### TASK DIRECTIONS
Edit the rows from the very beginning through the line that contains "The height and", both included. Replace "one action" with "a single action", keep everything else the same, and return only those lines.

*** Opening TASK INPUTS ***

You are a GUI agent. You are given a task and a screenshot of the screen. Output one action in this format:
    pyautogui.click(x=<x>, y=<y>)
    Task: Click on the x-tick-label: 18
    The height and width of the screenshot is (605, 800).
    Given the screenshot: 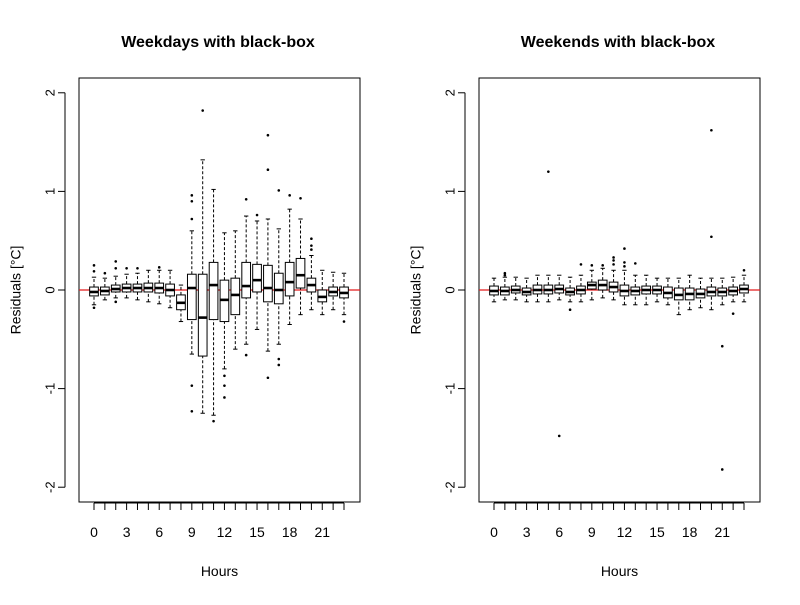 What is the action you would take?
    pyautogui.click(x=290, y=532)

*** Closing TASK INPUTS ***

### ANSWER SPACE
You are a GUI agent. You are given a task and a screenshot of the screen. Output a single action in this format:
    pyautogui.click(x=<x>, y=<y>)
    Task: Click on the x-tick-label: 18
    The height and width of the screenshot is (605, 800).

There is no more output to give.